#### TASK GOAL
Continue the piece on Trump casting Dr. Anthony Fauci as a villain, starting after its last sentence.

Every good story needs a villain – and for Donald Trump’s improbable comeback run, he’s casting Dr. Anthony Fauci in that role.

According to a new report in Axios, Trump plans to vilify the nation’s top infectious disease expert in a speech tonight.

Jason Miller, a senior advisor to the former president, told Axios that Trump supporters have a “visceral” reaction to Fauci. “People see Anthony Fauci and they think of shuttered businesses, lost school,” he said.

Fauci has long been a target of Republicans and right-wing media in search of a scapegoat to explain away Trump’s inconsistent COVID-19 response. Tucker Carlson, the Fox News provocateur, routinely attacks Fauci, often invoking his Catholicism in a demeaning manner. Senator Rand Paul (R-KY) has initiated arguments with Fauci during Congressional appearances. And Peter Navarro, a former Trump advisor, recently said “Fauci is the father of the actual virus.” (Fauci responded, “How bizarre is that? Think about it for a second. Isn’t that a little weird? I mean, come on.”)

The right-wing animosity towards the well-regarded scientist – who has advised seven presidents, including Trump – has grown in recent days as the theory that COVID-19 “leaked” from a Chinese lab has gained limited traction. Fauci has never outright dismissed the “lab leak” theory, but he thinks it’s unlikely (as do most scientists). Some conservatives point to a tranche of Fauci’s recently released emails to suggest that he helped downplay the idea to protect China. CNN explains:

In one email sent to Fauci last April, an executive at EcoHealth Alliance, the global nonprofit that helped fund some research at China’s Wuhan Institute of Virology, thanked Fauci for publicly stating that scientific evidence supports a natural origin for the coronavirus and not a lab release. (The origins of the virus remain unclear.)

#### LISTED ENTRIES

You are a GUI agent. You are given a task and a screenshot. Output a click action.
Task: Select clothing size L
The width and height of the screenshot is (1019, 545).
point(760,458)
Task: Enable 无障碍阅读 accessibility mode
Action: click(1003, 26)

#### ANSWER SPACE
Fauci pointed out that the email was unsolicited and said the idea that he’s covering up for China is “nonsense.” In fact, he said that while animal-to-human transmission is the most likely origin for the pandemic, he’s keeping an “open mind.” He thinks investigations into COVID-19’s beginnings should continue.

Still, on Thursday, Trump released a statement reading, “The correspondence between Dr. Fauci and China speaks too loudly for anyone to ignore. China should pay Ten Trillion Dollars to America, and the World, for the death and destruction they have caused!”

In April, Matthew Dowd, a former GOP operative, told CNN that the attacks on Fauci are consistent with the party’s anti-science streak: “I think this is fundamentally about the attack on science and data, and if it doesn’t agree… with basically their emotional stand, they want to ignore it.”

https://twitter.com/matthewjdowd/status/1400605487029231621

The vilification of Fauci is a familiar tactic in the GOP playbook dating back to McCarthyism: create caricatures of their perceived enemies. Consider how Hilary Clinton’s limited role in the 2012 Benghazi attack was blown out of proportion or how John Kerry’s war record was distorted when he ran for president in 2004. It’s not enough for Republicans to disagree with their opponents; they must cast them as evil. No surprise then, that a stunningly large chunk of GOP voters think the U.S. is controlled by satan worshipping pedophiles.

To be fair, the instinct to demonize disagreement is not endemic to the GOP. Democrats can be unfair, too. But for career civil servants like Fauci, the trick is avoiding the political noise. “I am so busy trying to do some important things to preserve the health and the safety of the American people that I can’t be bothered with getting distracted with these people that are doing these ad hominems,” Fauci told The Guardian in April.